● Instruction: Which lines run from the line containing "Image resolution: width=1415" through the line containing "will [x=587, y=638]."? Copy them out verbatim, both end lines included, and nothing else.
[begin Records supplied]
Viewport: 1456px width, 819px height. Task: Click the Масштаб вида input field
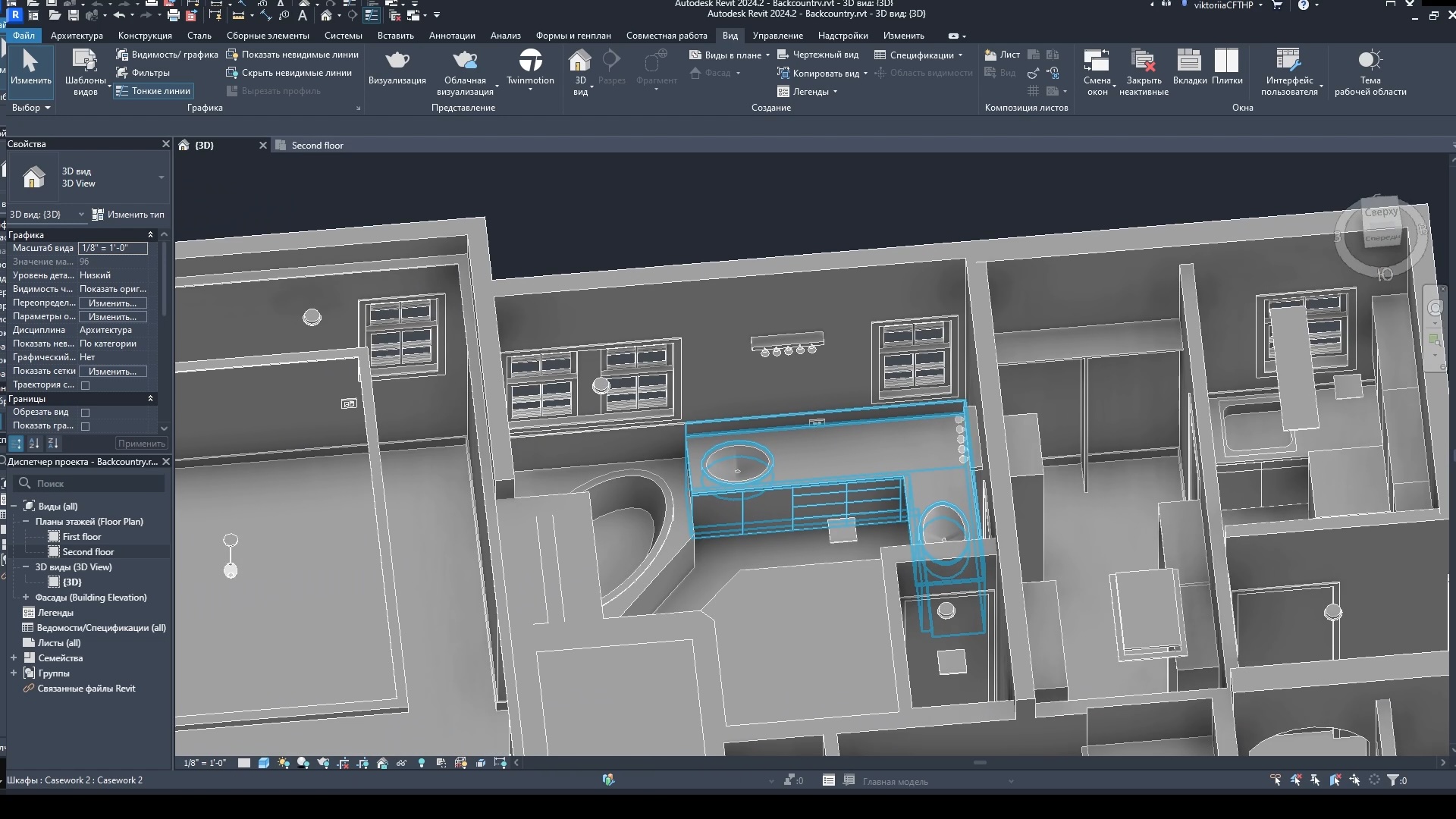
[end Records supplied]
[begin Records supplied]
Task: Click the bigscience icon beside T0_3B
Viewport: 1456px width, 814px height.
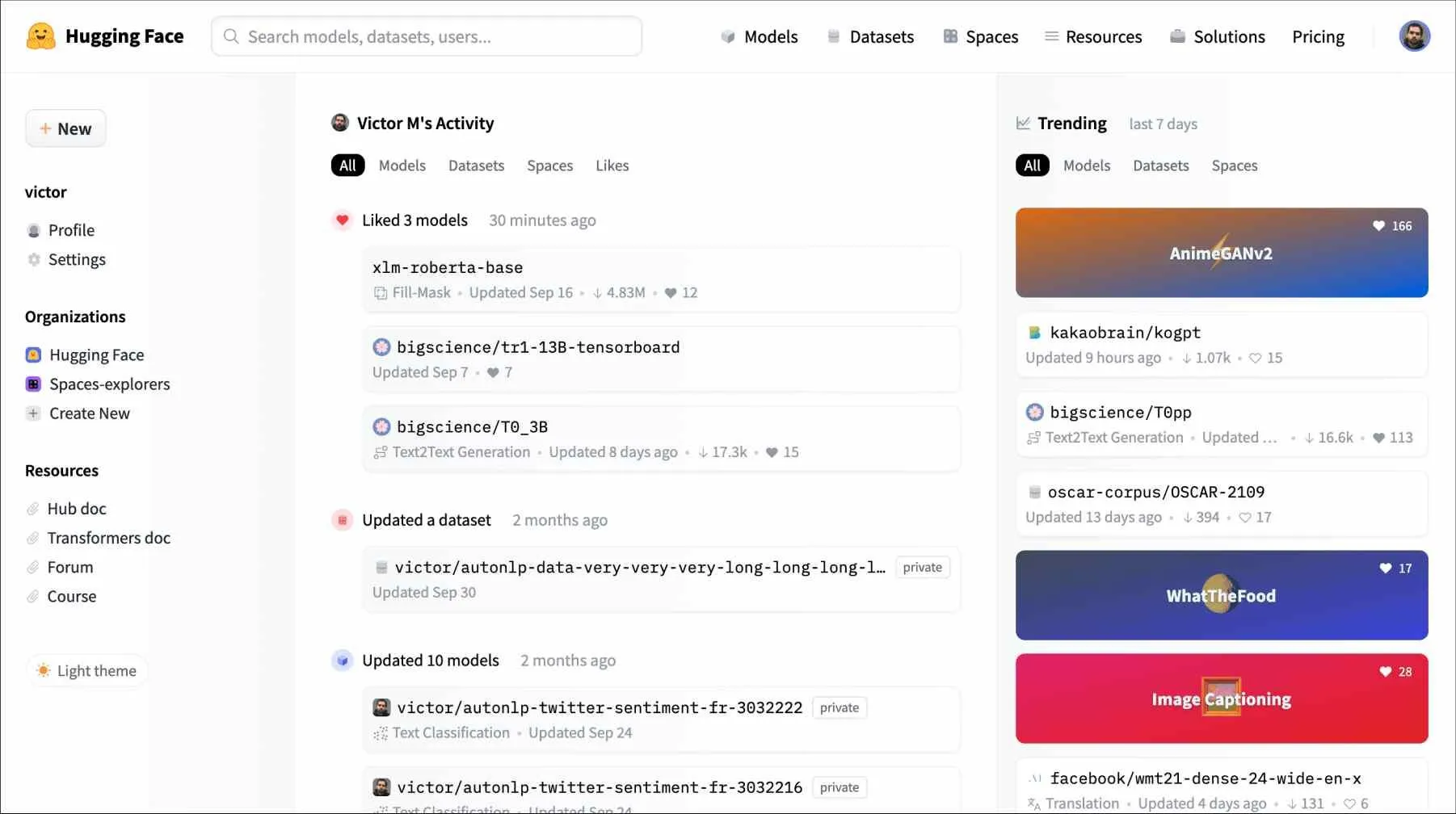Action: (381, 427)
[end Records supplied]
[begin Records supplied]
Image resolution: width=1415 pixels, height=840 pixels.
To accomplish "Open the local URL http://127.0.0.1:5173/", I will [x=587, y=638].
[end Records supplied]
● Exercise solution:
Image resolution: width=1415 pixels, height=840 pixels.
To accomplish "Open the local URL http://127.0.0.1:5173/", I will [x=587, y=638].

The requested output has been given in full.